Define clear business value
Cost is on the list of AI barriers, as always. The Cloudera survey found that 26% of respondents said AI tools are too expensive, and Gartner included “unclear business value” as a factor in the failure of AI projects. Yet the same Gartner report noted that GenAI had delivered an average revenue increase and cost savings of over 15% among its users, proof that AI can drive financial lift if implemented correctly.
This is why it’s crucial to approach AI like every other business project – identify areas that will deliver fast ROI, define the benefits you expect to see, and set specific KPIs so you can prove value.”While there’s a lot that goes into building out an AI strategy and roadmap, a critical first step is to identify the most valuable and transformative AI use cases on which to focus,” said Michael Robinson, Director of Product Marketing at UiPath.
Set up effective training programs
The skills gap remains a significant roadblock to AI adoption, but it seems that little effort is being made to address the issue. A report from Worklife indicates the initial boom in AI adoption came from early adopters. Now, it’s down to the laggards, who are inherently sceptical and generally less confident about AI – and any new tech.
This makes training crucial. Yet according to Asana’s State of AI at Work study, 82% of participants said their organisations haven’t provided training on using generative AI. There’s no indication that training isn’t working; rather that it isn’t happening as it should.
The clear takeaway is to offer comprehensive training in quality prompting and other relevant skills. Encouragingly, the same research shows that even using AI without training increases people’s skills and confidence. So, it’s a good idea to get started with low- and no-code tools that allow employees who are unskilled in AI to learn on the job.
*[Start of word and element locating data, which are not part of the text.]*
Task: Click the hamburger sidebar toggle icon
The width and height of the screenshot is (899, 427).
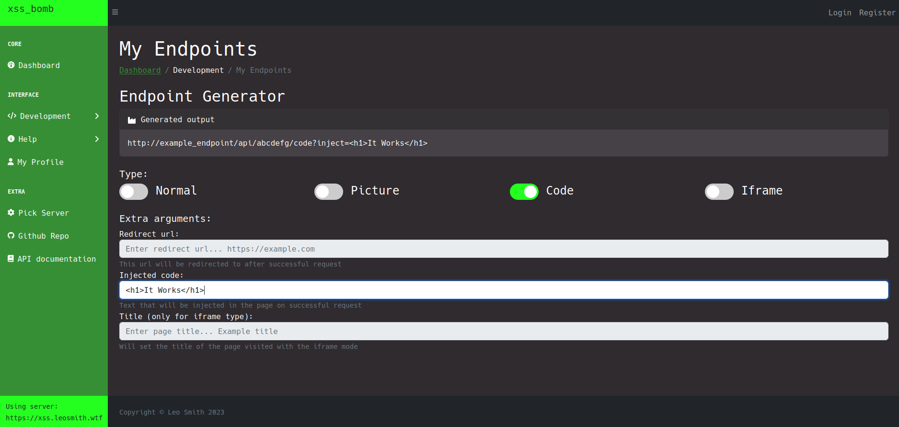Action: [x=115, y=12]
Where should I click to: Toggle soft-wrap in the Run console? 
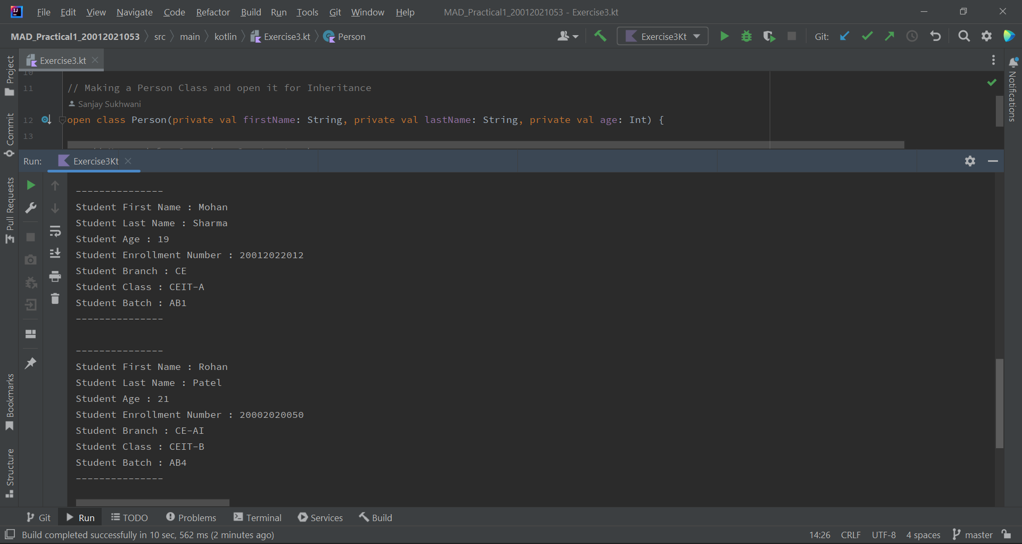(x=55, y=231)
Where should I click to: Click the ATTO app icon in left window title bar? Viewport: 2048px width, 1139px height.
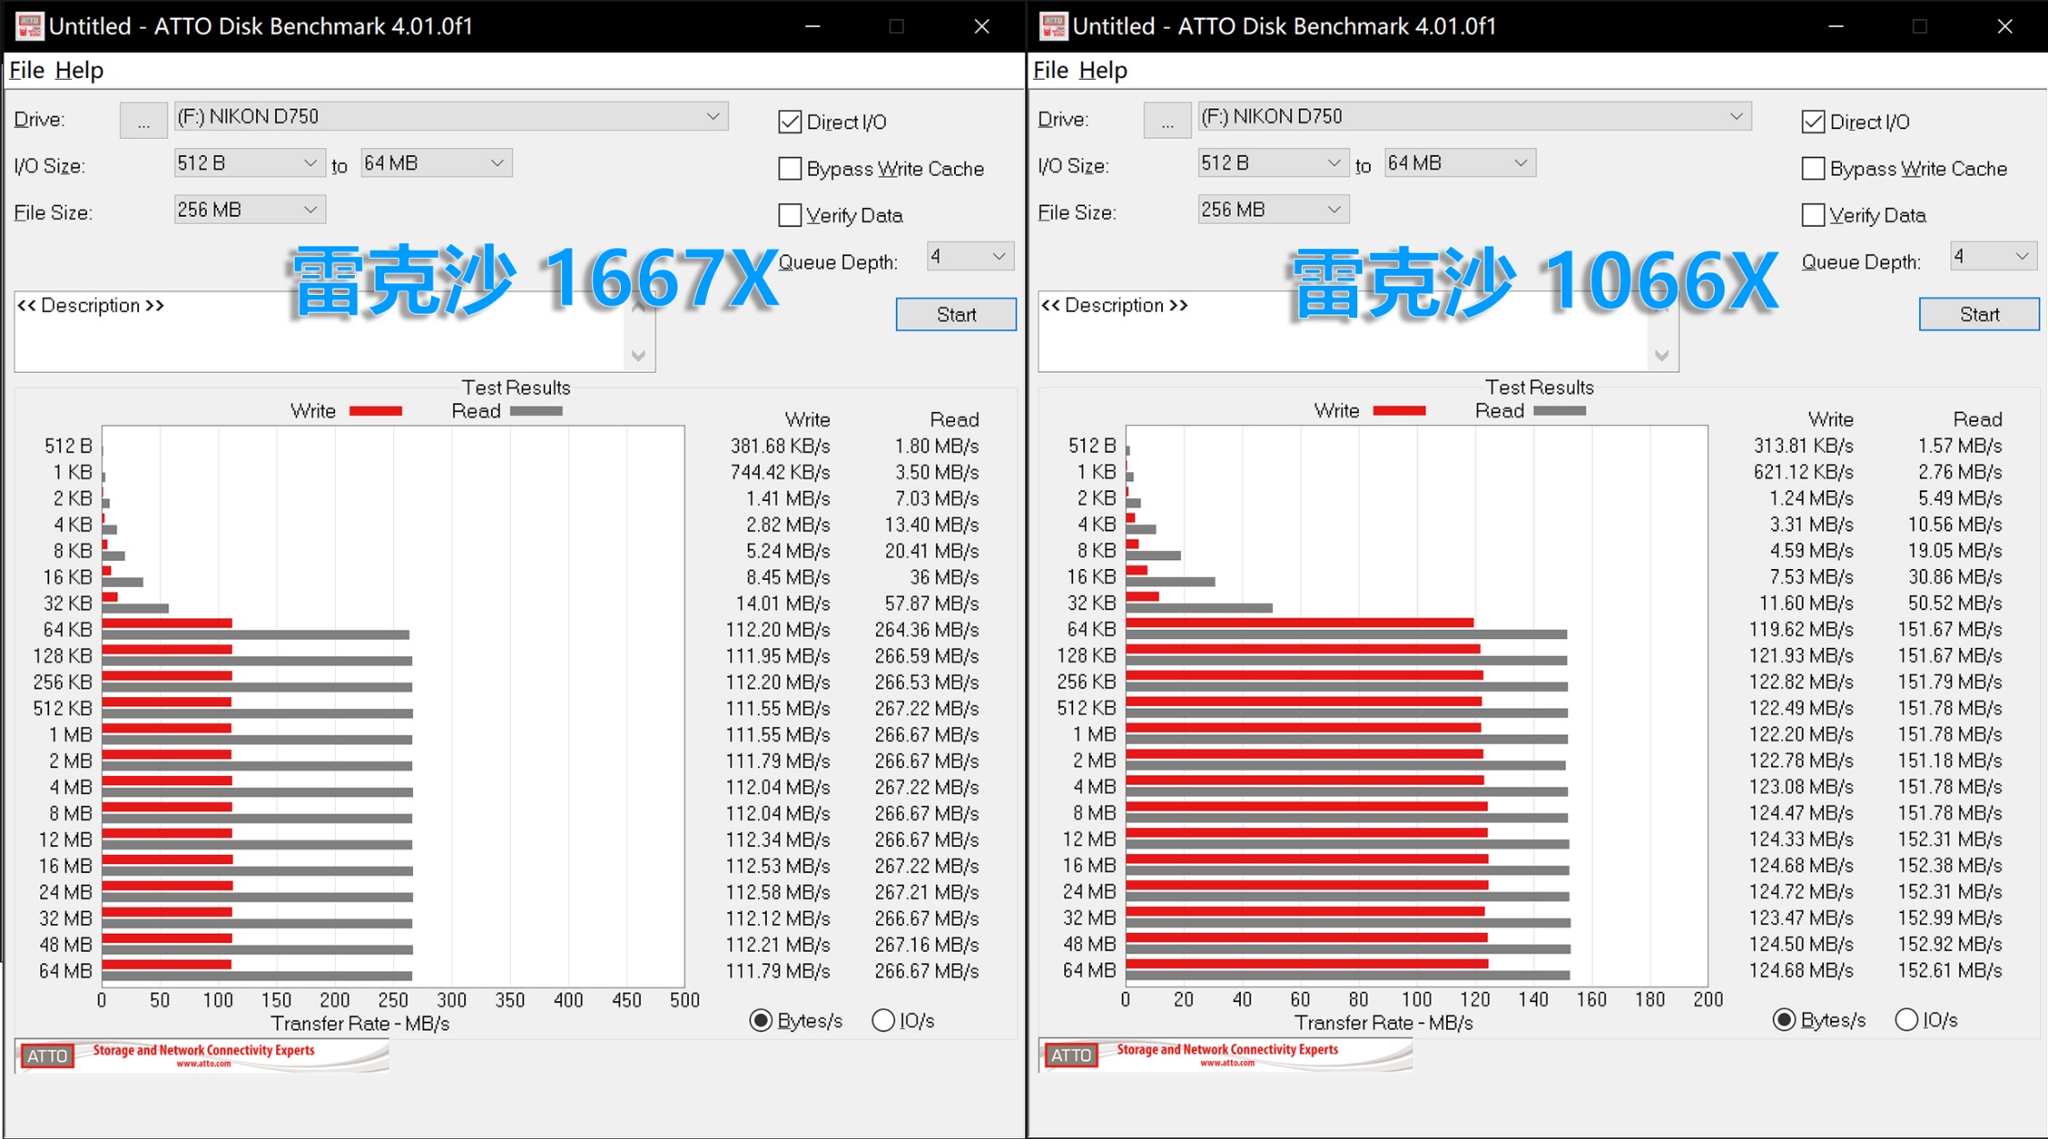coord(29,26)
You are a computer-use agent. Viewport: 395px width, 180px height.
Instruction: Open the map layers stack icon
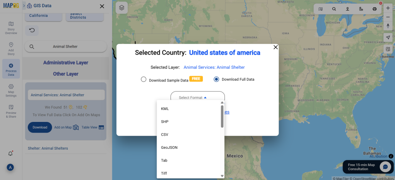(x=122, y=8)
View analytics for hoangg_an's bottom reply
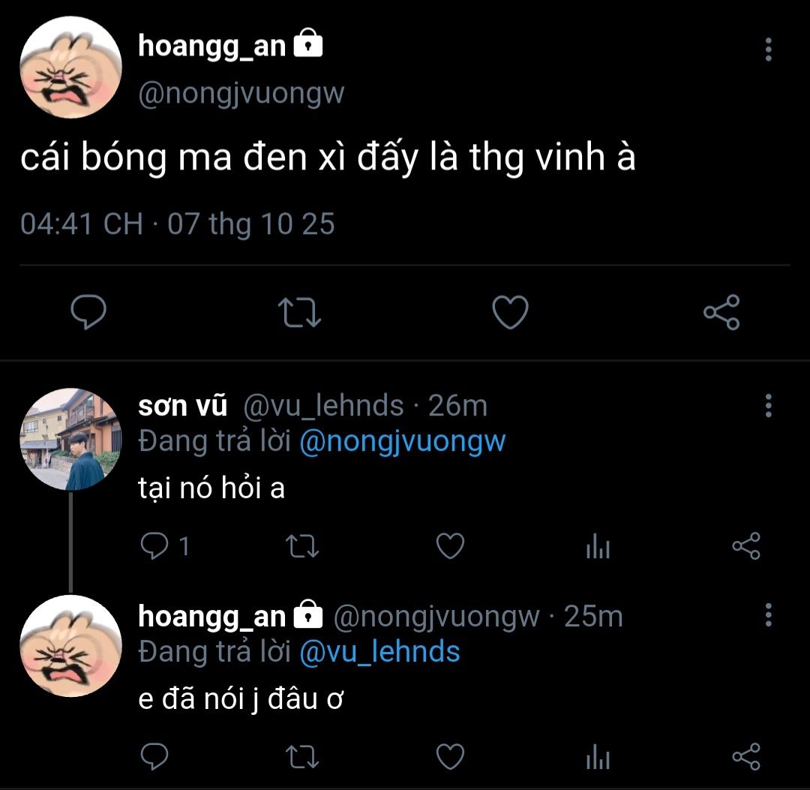Image resolution: width=810 pixels, height=790 pixels. [x=598, y=757]
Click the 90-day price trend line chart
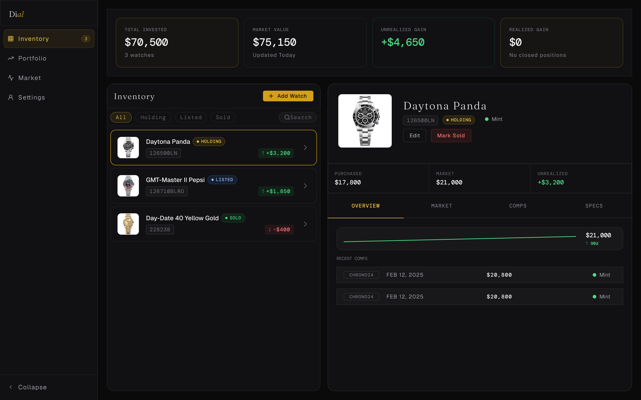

The barriers to AI adoption are not insurmountable
Although AI adoption has slowed, there’s no indication that it’s in danger in the long term. The many obstacles holding companies back from rolling out AI tools can be overcome without too much trouble. Many of the steps, like reinforcing data quality and ethical governance, should be taken regardless of whether or not AI is under consideration, while other steps taken will pay for themselves in increased revenue and the productivity gains that AI can bring.